3. Them That Got – (Ray Charles)
--Listen to the horns on this tune, folks; they sound mighty fine. The piano work of Bruce Katz is fantastic, never overplayed, but so expressive. The man is a master; simply one of the best. Sax Beadle lays oh-so-cool baritone sax on us, too (I really dig that horn!).

4. Just Because – (Bob Shelton, Joe Shelton, Sydney Robin)
--This is an up-tempo cut, and is one of the bluesier sounding tunes on the CD, even when it goes off into Latin territory just prior to and during the fade out. This one has a small amount of lyrics, but they are mostly in place to help set the melody. Otherwise, it's a bluesy hot-jazz number allowing space for the musicians to strut their stuff.

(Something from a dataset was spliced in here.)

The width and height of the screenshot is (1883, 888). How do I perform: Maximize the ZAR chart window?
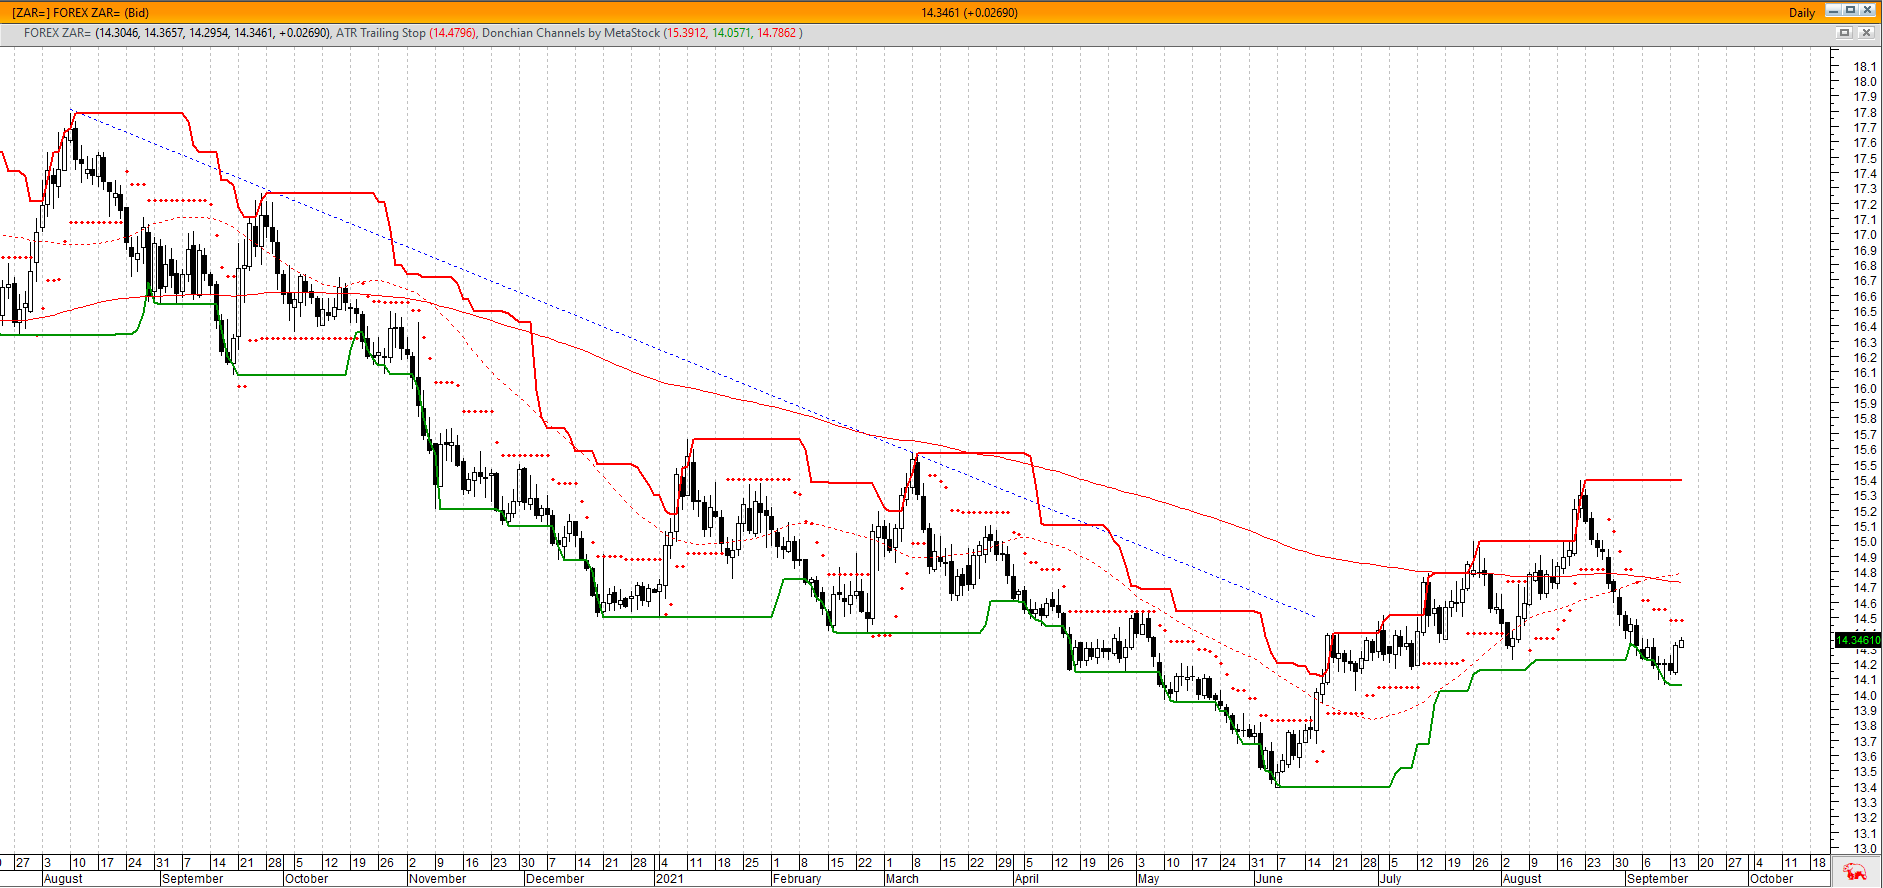point(1850,11)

5. Meet Me At No Special Place – (J. Russel Robinson, Arthur Terker)
--This is a mid-tempo number, once again featuring Bruce Katz' piano work. Longtime Robillard musical cohort Al Basile takes the tune out with a very nice muted cornet solo.

6. Red Dog – (Duke Robillard)
--This is the 1st of 2 Robillard-written instrumental tracks placed on this album. This is a long cut, running almost 7 minutes in length. Needless to say, most everyone gets plenty of space to play, and Duke plays some amazing guitar here. Big, rich jazz chords, as well as clever single-note runs abound. Katz moves back to organ on this tune, and the World is a happy place for that. Not because his piano work is poor, because it's fantastic, but because his organ work is HOT! Sax Beadle works his usually stellar magic on tenor sax, and Carl Querfurth hits us with some stunning work on 'bone. Carl Q can flat out play that bone! Not to be left out, "Mr. Low" displays his talents with a super run on his bari sax. And not to forget the rhythm section, they keep the entire ship upright while everyone soloed; send some love to the rhythm section!

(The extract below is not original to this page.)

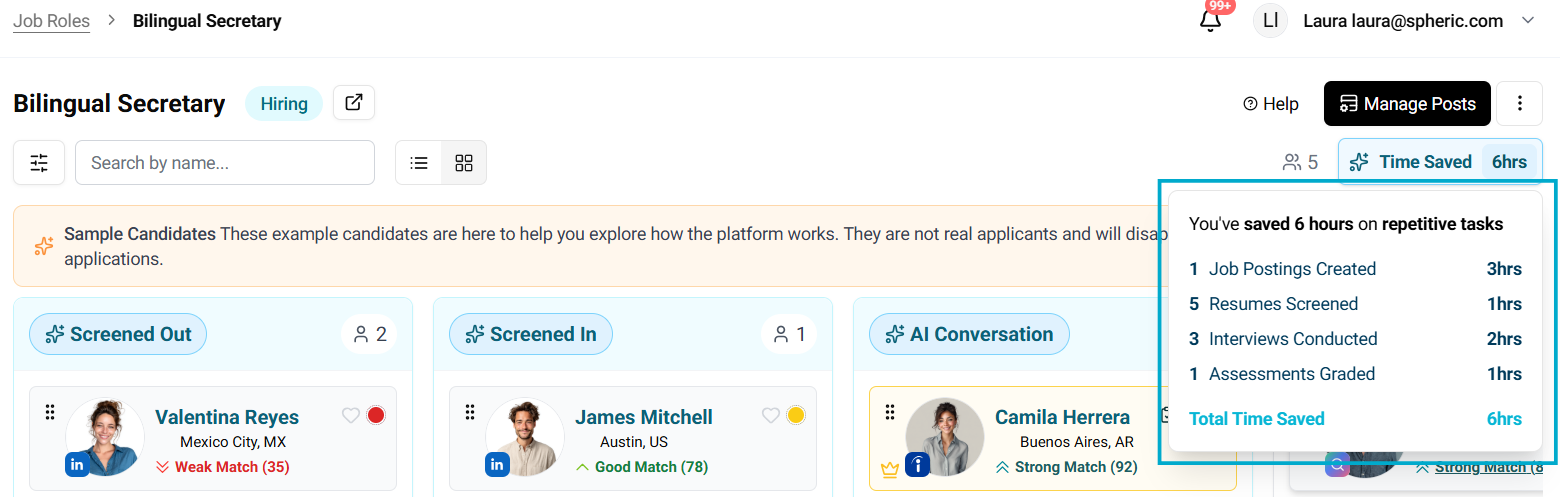Focus the Search by name field
The height and width of the screenshot is (497, 1560).
pos(225,163)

7. They Raided The Joint – (Oran ”Hot Lips" Page, Joe Eldridge, Aristine Jackson)
--This is track is deeply rooted in the blues, but has been taken uptown, even if the lyrics are still in the gutter, or more properly, the still. This one's a drinking tune – "stretched out in the corner…high as I could be". Listen closely to the horns on this tune, to how great they sound playing together.

8. When Your Lover Has Gone – (Einer Aaron Swan)
--This one's a little slow, is pretty much a straight jazz tune and is definitely more sentimental. It contains some pretty trombone and tenor sax work, and it presents a fine opportunity to hear how well the bass player(s) and drummer work this material.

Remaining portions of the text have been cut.